Show me millions and I’ll show you Brexit or a (planned) border wall. Better still, I’ll show you Brexit, a (planned) border wall, and criticism coming from the Brexit and border wall countries against immigration policies of others.
Yes, the quote above has been used in this column a couple of times before, but that’s only because it’s spot on about human nature when it comes to living together. Most complicated troubles in the world stem from very basic human characteristics: mistrust, bias and refusal to share.
To be blunt and politically incorrect, another contributing factor is the ballooning number of human beings. Dan Brown was on to something when he highlighted the issue of overpopulation in his novel “Inferno”.
This is his intriguing statement: “Consider this. It took the earth’s population thousand of years – from the early dawn of man all the way to the early 1800s – to reach one billion people. Then astoundingly, it took only about a hundred years to double the population to two billion in the 1920s. After that, it took a mere fifty years for the population to double again to four billion in the 1970s. As you can imagine, we’re well on track to reach eight billion very soon. Just today, the human race added another quarter-billion people to planet Earth. A quarter million. And this happens every day – rain or shine. Currently every year we’re adding the equivalent of the entire country of Germany.”
The European Union was born out of this fear of overcrowding and competition for resources, plus the belief that close trading partners were less likely to go to war against one another. Meanwhile the Brexit controversy was ignited by worries that the “Pyramid” (in this case the EU) is not actually good for everyone.
British PM Theresa May has not messed it up. She is merely caught in the middle of a sticky human issue made even more complicated by politics. This does not mean, though, that she is not part of the problem. After all, she originally backed maintaining EU membership, in which case it’s safe to say that she should not have put herself at the forefront of advocating something she does not actually like.
Is the European single market noble? Far from it. Someone, somewhere is always going to suffer from it, while the idea could also morph into a belligerent trading bloc. Yes, close trading partners are unlikely to go to war against one another, but that may just turn small-scale wars into big ones. It can be said that the single-market idea was born out of mistrust or prejudice of some kind.
The 2016 referendum that led to today’s Brexit crisis probably underlines one truth: neither the remainers nor the leavers are totally right or totally wrong. The close referendum result, in which voters were split almost 50:50, confirms that sometimes we need to be alone, and sometimes we need to stick together in large numbers.
Donald Trump wants to be alone, for now, hence his border-wall idea. The majority of Britons apparently want to be alone, hence the narrow “Leave” victory. The rest of the EU wants “unity” or convergence. However, none of them is saintly, as each is influenced by prejudices embedded in overcrowded societies.
Looking at the EU more closely, we might wonder whether it is actually a wall rather than a pyramid.

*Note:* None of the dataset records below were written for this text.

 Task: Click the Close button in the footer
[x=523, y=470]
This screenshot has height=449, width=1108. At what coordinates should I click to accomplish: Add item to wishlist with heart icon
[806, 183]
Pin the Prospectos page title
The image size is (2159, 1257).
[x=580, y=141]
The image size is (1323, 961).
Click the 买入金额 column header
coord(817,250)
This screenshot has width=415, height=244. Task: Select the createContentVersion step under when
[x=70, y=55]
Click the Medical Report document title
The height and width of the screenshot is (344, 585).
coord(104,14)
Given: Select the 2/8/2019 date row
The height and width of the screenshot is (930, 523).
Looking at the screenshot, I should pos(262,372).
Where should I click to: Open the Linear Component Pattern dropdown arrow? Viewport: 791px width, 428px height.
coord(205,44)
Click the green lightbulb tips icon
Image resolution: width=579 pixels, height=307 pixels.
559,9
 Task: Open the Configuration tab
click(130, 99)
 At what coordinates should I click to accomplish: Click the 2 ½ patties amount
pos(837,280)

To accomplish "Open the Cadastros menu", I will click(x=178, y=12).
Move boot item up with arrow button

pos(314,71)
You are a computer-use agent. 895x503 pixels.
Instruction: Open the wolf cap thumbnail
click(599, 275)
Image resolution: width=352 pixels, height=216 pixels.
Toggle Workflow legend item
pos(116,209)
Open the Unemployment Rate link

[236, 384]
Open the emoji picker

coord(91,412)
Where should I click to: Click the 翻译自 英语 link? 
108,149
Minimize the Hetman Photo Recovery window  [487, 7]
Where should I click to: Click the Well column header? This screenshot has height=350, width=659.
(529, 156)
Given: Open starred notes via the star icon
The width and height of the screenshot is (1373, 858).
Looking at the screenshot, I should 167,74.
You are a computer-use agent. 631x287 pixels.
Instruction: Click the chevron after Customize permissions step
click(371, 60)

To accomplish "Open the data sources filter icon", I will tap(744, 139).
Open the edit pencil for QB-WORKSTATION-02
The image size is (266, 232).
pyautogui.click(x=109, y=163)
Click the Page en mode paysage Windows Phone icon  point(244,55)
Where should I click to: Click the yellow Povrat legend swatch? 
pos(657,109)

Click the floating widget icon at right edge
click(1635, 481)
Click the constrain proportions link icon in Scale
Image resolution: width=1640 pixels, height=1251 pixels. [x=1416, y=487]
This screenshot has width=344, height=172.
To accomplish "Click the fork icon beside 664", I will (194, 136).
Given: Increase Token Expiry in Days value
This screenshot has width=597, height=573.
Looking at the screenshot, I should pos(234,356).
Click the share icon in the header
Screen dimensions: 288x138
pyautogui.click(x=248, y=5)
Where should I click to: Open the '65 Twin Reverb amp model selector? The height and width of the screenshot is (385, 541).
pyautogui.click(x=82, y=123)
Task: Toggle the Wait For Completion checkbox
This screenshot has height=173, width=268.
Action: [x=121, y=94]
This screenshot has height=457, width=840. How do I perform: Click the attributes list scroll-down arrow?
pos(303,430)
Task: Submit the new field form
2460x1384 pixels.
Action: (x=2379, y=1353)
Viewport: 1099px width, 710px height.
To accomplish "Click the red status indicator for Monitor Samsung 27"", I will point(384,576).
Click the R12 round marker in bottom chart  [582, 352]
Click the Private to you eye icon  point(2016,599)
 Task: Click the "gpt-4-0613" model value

If it really is a pyramid, in other words a noble standard-setter, why do many people now want to leave it? Is there something seriously wrong with the EU,
or were “Leave” voters badly mistaken?
God’s opposite number is currently taking the upper hand in many international issues. Mind you, some argue that he had a hand in setting up the United Nations as well. As of now, the UN is a bigger “pyramid” than the EU, but if one day it turns into a “wall”, it will be taller as well.